Only the lines from the one containing "The height and width of the screenshot is (400, 399)." through the last line below belong in your copy; transcribe them exactly and omit any pictures.

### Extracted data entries
= Beginning of Section =

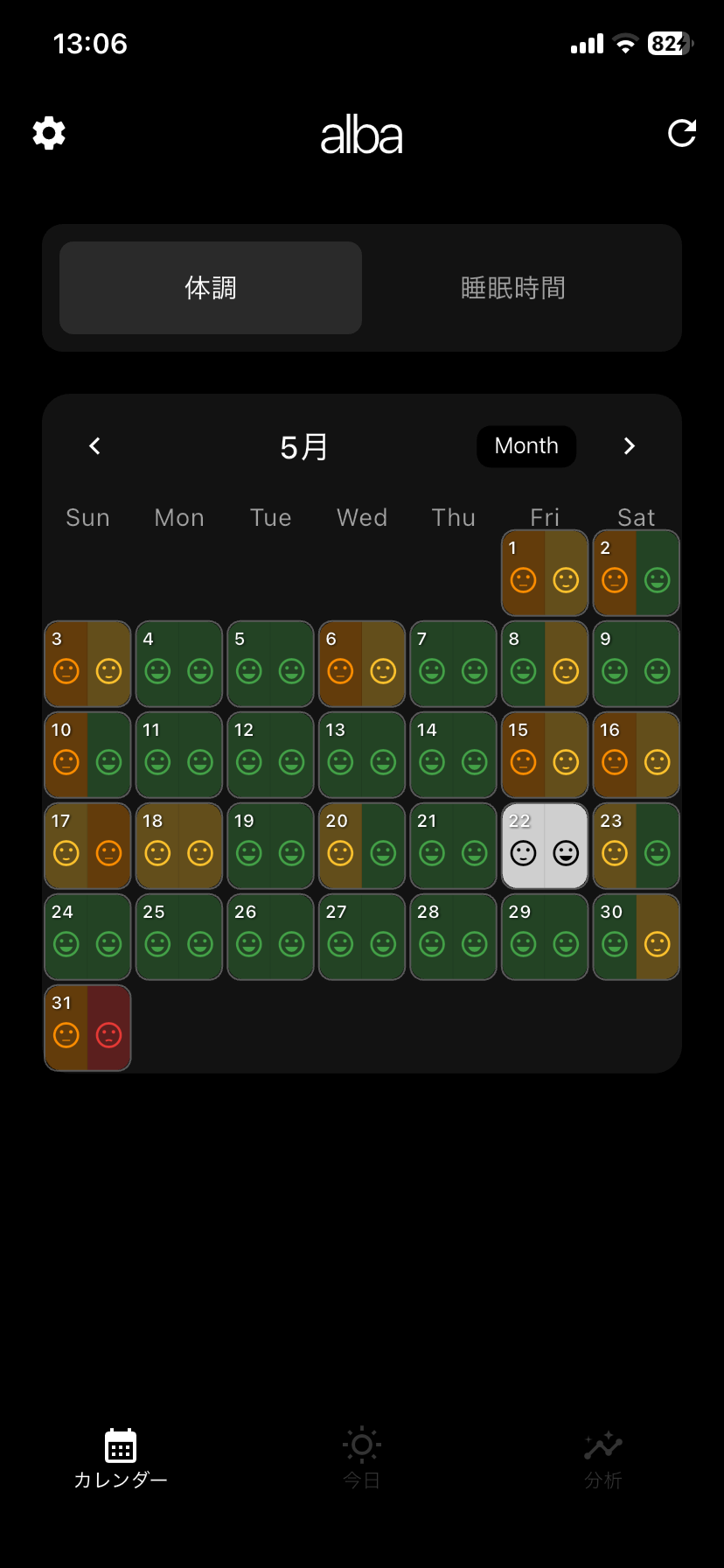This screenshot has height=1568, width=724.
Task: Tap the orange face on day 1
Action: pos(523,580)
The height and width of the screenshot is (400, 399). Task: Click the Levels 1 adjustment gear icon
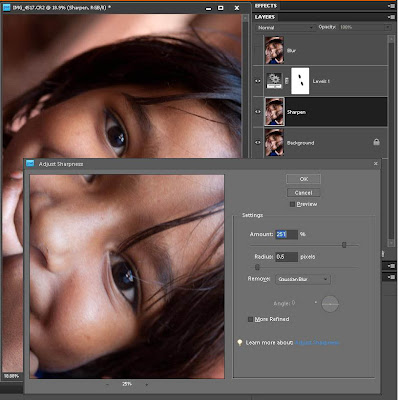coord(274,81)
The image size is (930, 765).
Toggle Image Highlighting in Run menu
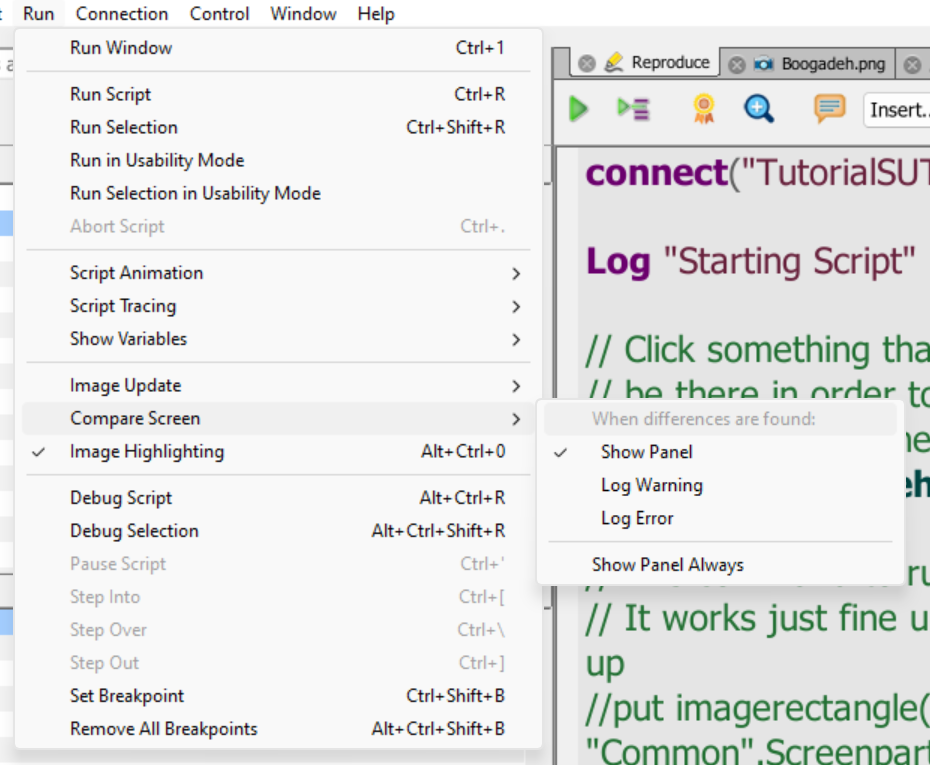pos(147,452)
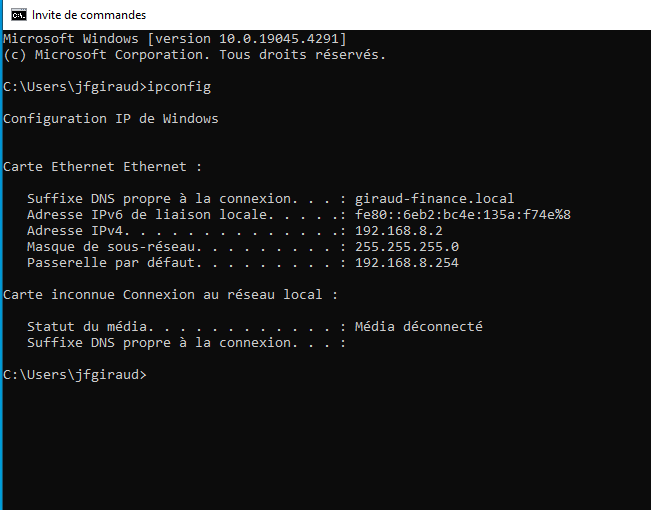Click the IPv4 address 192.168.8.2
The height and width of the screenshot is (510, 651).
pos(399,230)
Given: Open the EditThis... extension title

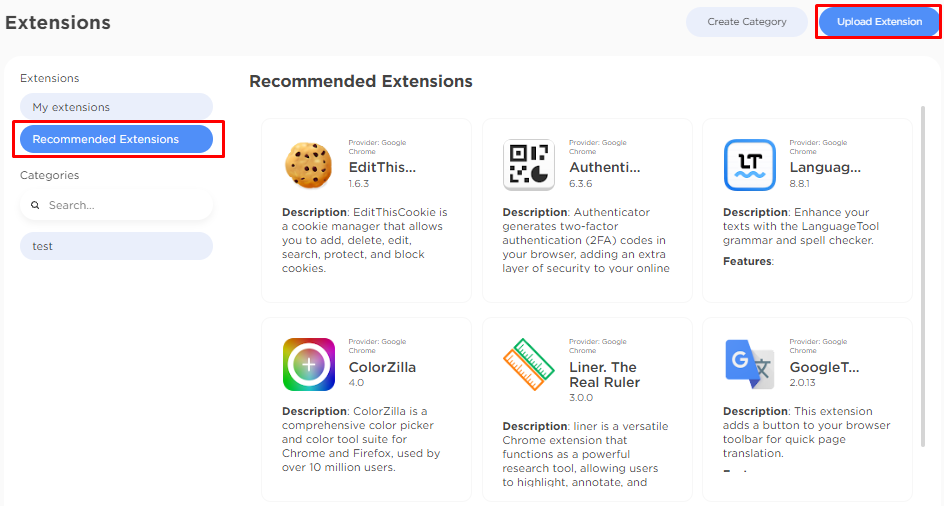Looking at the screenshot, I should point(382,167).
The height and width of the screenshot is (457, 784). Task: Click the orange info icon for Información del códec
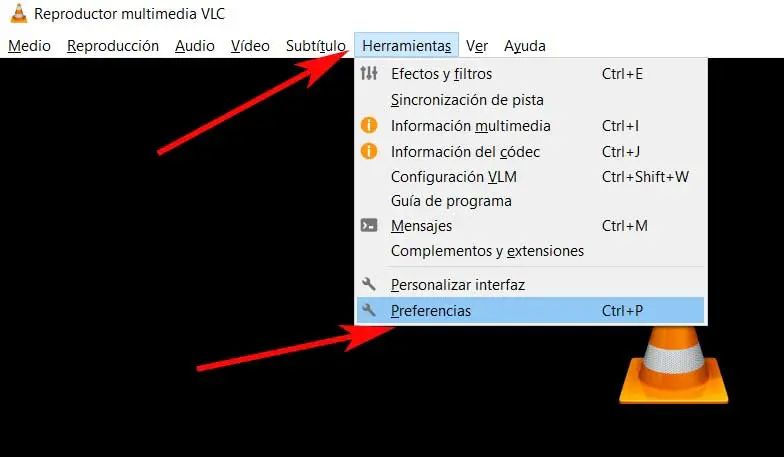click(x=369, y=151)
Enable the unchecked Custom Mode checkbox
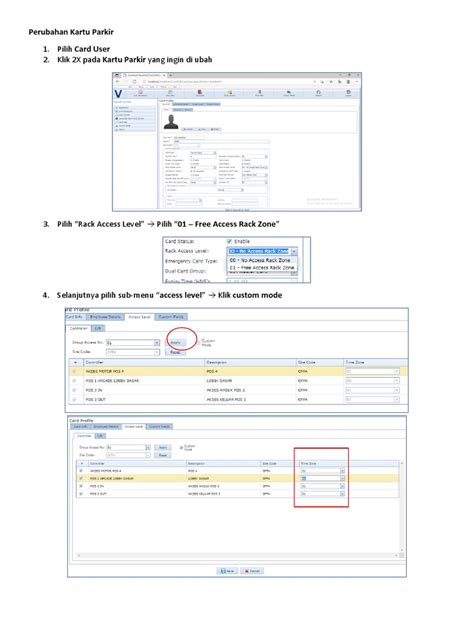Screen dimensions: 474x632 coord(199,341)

= End of Section =

### EXERCISE RESULT
The height and width of the screenshot is (400, 399). Task: Click the Levels 1 adjustment gear icon
coord(274,81)
The image size is (930, 765).
Toggle Image Highlighting in Run menu
pos(147,452)
Click the IPv4 address 192.168.8.2
The height and width of the screenshot is (510, 651).
pos(399,230)
Given: Open the EditThis... extension title

Looking at the screenshot, I should point(382,167).
The height and width of the screenshot is (457, 784). Task: Click the orange info icon for Información del códec
click(x=369, y=151)
Enable the unchecked Custom Mode checkbox
Screen dimensions: 474x632 coord(199,341)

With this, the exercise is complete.